Arkansas Governor Mike Beebe may not be a man from Hope, but the newly elected Democrat is becoming a voice for tax relief within his party. Last year he campaigned on cutting in half his state’s 6% sales tax on groceries. Last week he made good on the promise by striking a deal with a reluctant Democratic legislature. His compromise also repeals income taxes on the poor and cuts sales taxes that manufacturers pay on their utility bills. All told, taxpayers will save $319 million over two years, or what the Governor calls “the largest tax decrease in the history of the state.” …The Tax Foundation reports that Arkansas is the 27th most taxed state in the nation with a heavier tax burden than neighboring Texas and Tennessee, neither of which has an income tax and rank 44th and 47th. The state is expected to have an $840 million surplus this year and could therefore afford additional cuts in its 6% general sales tax and 7% tax on income over $30,100.

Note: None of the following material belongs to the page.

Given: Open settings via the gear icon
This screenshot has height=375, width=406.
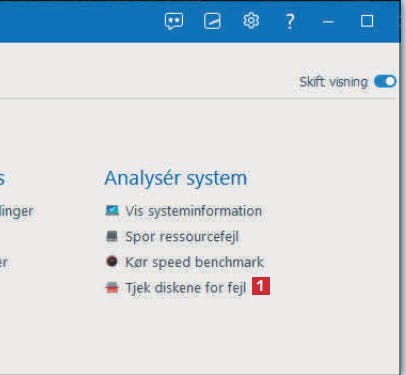Looking at the screenshot, I should click(x=251, y=21).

Federal Bureaucrats: Same Old Story

The Washington Post reports on a new survey of 221,400 federal workers and their pay and performance.

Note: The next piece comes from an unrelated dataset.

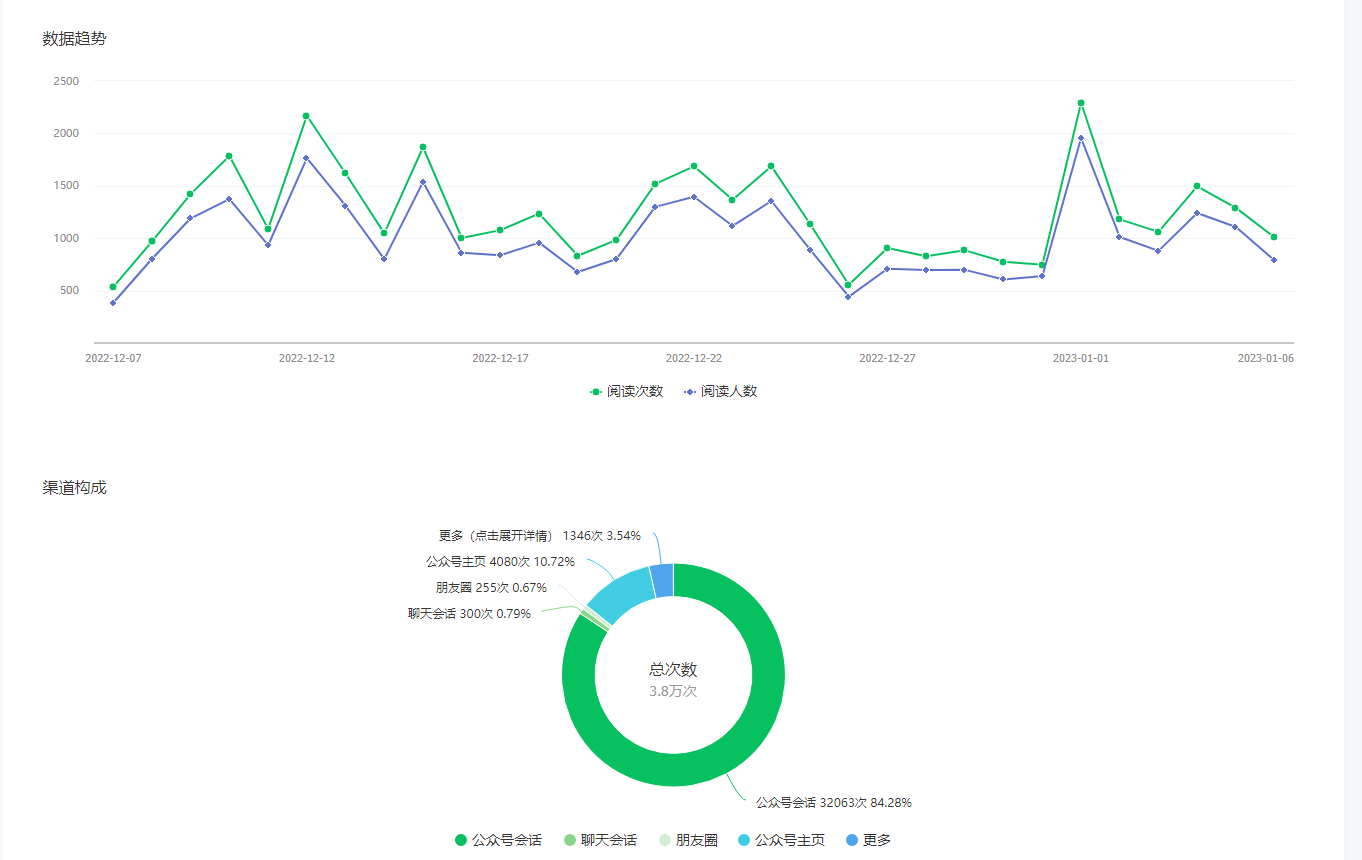Toggle 更多 legend item below donut
Image resolution: width=1362 pixels, height=860 pixels.
868,840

Among the survey findings are that only 22 percent of federal workers agreed with the statement “pay raises depend on how well employees perform their jobs.”

Despite eight years of Al Gore’s “reinventing government” and six years of similar efforts under President Bush, the federal bureaucracy is still a very ill-functioning “bureaucracy.” Indeed, that will always be the case. Here are some reasons why:

  • Poorly performing federal agencies do not go bankrupt, and thus there is no built-in mechanism to eliminate failures;
  • Government managers face no profit incentive, giving them little reason to proactively reduce costs. Indeed, without profits to worry about, managers favor budget and staffing increases to boost their power and prestige;
  • Without the profit motive, there is little incentive for government workers to innovate and produce better services;
  • The output of much government work is hard to measure, making it difficult to set performance goals for managers and workers;
  • Even if performance could be measured, federal pay is generally tied to longevity, not performance;
  • Disciplining federal workers is difficult, and they are virtually never fired, resulting in agencies carrying heavy loads of poor performers;
  • To prevent corruption, governments need complex and costly regulations and paperwork to carry out routine functions such as procurement;
  • Because of the frequent turnover of political appointees, many agencies experience continual changes in their missions;
  • Congress imposes extra costs on agencies in carrying out their duties, such as resisting closure of unneeded offices in the districts of important members;
  • Agencies get influenced or “captured” by special interest groups that steer policies toward satisfying narrow goals, rather than broad public interest goals;
  • The large size and overlapping activities of federal agencies makes coordination of related functions very difficult. Sadly, we saw the results of this problem with the failures of U.S. intelligence agencies to effectively communicate with each other prior to 9/11.

For these reasons, and many more, the federal government ought to radically downsized with as many functions as possible left to the private sector. See http://www.downsizinggovernment.com/

Great Moments in Government

While making my daily visit to Marginal Revolution, I saw this gem about the Census Bureau’s celebration of Return-Shopping-Carts-to-the-Supermarket month. After 20-plus years observing money get wasted by Washington, I thought I had reached the point where nothing would surprise me. But this caused even my jaw to drop. It’s bad enough that some politician or bureaucrat concocted the goofy idea. It adds injury to insult when they then squander tax dollars to promote it:

We’ve all seen them and wondered how they got there — a supermarket shopping cart, sitting forlornly along a residential street, far from the nearest grocery store. Was it a prank, or someone who walked to the store and bought more than they could carry? Either way, this is Return Shopping Carts to the Supermarket Month — including milk crates and bread trays.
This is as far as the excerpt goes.